Task requirements. Line filter on the word "last": copy each matching line from the entries.
Extracted records Start Marker
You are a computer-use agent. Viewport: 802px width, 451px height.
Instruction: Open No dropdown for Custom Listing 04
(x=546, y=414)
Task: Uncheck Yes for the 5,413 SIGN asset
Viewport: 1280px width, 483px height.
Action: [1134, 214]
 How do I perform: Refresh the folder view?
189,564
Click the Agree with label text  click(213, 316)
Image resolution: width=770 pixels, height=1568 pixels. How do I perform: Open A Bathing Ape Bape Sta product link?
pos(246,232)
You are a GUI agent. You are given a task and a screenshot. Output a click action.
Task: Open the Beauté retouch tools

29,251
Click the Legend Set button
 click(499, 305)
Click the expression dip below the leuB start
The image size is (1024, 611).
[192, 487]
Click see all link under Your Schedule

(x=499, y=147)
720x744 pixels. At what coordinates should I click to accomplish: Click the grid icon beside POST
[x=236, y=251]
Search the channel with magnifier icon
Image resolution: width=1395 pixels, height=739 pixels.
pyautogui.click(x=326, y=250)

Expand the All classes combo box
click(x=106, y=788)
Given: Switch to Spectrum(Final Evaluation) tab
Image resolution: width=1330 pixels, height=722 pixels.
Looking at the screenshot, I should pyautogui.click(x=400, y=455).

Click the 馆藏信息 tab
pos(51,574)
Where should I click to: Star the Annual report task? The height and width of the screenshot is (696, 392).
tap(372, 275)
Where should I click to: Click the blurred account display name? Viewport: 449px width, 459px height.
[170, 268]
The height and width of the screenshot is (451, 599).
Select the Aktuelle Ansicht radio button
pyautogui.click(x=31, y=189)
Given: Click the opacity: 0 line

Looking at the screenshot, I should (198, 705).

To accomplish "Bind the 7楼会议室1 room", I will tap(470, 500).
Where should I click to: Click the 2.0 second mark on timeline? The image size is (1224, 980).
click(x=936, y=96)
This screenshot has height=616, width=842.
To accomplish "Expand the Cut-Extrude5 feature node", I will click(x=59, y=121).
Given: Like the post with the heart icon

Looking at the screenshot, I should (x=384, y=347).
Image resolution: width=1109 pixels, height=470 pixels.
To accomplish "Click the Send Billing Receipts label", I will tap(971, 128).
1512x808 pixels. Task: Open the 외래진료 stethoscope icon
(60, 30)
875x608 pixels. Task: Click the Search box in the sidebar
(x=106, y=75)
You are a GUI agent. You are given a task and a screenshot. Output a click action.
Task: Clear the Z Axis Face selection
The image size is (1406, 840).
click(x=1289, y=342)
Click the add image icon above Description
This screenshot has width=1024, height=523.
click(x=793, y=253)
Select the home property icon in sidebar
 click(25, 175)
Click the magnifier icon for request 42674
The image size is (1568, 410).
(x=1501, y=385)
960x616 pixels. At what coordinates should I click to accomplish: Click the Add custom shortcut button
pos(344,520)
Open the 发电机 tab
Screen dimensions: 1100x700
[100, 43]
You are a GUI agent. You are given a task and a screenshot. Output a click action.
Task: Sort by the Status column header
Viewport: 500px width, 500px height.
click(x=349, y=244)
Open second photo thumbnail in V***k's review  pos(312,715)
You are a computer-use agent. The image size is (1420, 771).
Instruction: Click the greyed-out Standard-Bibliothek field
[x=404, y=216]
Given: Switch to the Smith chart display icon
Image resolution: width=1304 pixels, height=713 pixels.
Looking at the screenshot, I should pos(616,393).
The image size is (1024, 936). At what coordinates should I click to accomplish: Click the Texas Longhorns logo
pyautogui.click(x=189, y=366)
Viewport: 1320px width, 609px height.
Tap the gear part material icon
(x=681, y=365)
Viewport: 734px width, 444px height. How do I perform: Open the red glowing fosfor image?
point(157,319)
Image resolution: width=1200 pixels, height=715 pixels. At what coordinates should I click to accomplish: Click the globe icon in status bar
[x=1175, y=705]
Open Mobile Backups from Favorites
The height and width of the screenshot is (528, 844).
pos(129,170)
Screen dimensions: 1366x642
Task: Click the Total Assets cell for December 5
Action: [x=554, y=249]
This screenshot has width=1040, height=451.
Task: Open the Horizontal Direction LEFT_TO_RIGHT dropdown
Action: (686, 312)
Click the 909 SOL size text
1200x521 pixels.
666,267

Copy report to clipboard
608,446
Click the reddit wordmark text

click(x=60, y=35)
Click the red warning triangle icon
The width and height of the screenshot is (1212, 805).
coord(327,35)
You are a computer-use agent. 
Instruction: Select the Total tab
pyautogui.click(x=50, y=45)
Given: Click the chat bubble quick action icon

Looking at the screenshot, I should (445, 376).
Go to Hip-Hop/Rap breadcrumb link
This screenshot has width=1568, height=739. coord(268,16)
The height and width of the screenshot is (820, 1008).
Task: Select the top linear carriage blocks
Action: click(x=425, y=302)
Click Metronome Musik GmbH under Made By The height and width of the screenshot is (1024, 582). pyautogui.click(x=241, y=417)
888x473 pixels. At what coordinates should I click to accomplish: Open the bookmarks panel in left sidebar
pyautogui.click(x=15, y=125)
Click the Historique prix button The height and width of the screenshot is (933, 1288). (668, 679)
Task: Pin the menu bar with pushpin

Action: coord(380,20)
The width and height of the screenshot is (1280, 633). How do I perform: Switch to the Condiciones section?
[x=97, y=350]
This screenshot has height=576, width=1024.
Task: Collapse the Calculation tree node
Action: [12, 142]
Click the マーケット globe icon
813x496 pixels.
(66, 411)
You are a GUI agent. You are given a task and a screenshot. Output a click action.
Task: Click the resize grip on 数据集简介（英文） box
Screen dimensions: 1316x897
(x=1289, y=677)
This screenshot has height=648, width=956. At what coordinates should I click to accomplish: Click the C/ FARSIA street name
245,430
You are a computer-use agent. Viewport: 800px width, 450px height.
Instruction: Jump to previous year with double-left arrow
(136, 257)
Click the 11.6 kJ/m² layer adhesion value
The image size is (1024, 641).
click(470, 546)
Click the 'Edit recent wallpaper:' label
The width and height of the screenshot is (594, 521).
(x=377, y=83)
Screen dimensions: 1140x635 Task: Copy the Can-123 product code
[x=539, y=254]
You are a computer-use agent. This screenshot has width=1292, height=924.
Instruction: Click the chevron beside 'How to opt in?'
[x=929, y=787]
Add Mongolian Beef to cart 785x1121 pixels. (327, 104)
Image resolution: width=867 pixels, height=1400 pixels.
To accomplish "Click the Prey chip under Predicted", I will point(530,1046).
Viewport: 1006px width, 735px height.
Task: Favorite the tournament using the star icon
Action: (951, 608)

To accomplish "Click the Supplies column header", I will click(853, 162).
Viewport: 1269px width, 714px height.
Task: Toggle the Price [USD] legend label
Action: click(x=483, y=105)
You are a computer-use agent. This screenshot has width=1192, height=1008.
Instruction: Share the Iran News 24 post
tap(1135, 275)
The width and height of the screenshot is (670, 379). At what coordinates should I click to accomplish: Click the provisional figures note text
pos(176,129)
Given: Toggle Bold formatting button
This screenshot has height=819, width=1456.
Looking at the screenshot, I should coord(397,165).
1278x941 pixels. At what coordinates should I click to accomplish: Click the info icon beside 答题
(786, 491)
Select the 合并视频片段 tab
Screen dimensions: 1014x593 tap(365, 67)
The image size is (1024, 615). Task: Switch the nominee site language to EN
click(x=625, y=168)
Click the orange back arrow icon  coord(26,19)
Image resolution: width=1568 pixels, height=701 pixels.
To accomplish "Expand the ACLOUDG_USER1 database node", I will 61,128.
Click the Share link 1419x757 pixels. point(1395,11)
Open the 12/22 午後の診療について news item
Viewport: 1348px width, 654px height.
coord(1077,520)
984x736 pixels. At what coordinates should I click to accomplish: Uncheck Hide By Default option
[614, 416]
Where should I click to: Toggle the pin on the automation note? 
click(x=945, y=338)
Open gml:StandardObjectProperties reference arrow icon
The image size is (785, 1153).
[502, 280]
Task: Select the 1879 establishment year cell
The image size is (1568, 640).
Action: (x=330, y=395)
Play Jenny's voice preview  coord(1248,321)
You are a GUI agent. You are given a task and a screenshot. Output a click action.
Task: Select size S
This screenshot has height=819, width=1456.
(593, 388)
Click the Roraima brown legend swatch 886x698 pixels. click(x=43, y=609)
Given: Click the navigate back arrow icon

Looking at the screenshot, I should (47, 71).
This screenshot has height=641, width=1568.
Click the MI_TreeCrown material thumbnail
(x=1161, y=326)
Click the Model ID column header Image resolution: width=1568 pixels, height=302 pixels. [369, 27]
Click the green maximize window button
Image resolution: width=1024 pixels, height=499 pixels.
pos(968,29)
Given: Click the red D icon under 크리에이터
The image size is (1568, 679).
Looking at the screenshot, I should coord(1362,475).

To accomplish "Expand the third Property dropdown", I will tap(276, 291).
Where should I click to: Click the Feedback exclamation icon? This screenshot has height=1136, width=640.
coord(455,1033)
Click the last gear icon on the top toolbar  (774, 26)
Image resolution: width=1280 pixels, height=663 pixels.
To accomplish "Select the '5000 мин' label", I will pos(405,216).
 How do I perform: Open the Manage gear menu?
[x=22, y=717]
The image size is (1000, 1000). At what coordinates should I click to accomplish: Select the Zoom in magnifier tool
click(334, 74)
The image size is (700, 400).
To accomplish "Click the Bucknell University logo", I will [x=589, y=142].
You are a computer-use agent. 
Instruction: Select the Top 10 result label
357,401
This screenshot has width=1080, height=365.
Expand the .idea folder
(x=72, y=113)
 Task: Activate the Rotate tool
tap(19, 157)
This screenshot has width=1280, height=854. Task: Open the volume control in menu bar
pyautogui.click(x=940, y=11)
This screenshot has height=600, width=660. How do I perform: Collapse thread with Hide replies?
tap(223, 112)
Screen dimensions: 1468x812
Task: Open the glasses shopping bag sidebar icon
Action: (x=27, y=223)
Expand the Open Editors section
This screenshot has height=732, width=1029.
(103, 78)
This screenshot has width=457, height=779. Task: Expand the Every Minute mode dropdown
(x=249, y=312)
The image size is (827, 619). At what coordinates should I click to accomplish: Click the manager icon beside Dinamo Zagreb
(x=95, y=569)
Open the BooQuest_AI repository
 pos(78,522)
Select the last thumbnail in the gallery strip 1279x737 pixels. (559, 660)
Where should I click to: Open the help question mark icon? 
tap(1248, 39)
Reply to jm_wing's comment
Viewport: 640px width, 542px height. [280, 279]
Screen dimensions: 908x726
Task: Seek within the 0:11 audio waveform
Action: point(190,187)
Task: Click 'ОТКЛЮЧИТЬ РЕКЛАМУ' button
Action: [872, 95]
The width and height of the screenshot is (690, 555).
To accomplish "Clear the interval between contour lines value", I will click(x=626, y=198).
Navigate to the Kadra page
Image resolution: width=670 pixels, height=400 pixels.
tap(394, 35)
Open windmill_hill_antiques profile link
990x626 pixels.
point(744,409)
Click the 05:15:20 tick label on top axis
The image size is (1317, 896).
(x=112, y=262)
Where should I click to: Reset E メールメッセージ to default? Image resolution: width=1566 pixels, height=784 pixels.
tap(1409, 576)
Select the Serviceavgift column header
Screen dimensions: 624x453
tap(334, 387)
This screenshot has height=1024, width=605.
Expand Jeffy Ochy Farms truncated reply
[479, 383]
Extracted records End Marker
Response below.
Click the last gear icon on the top toolbar  (774, 26)
Select the last thumbnail in the gallery strip 1279x737 pixels. (559, 660)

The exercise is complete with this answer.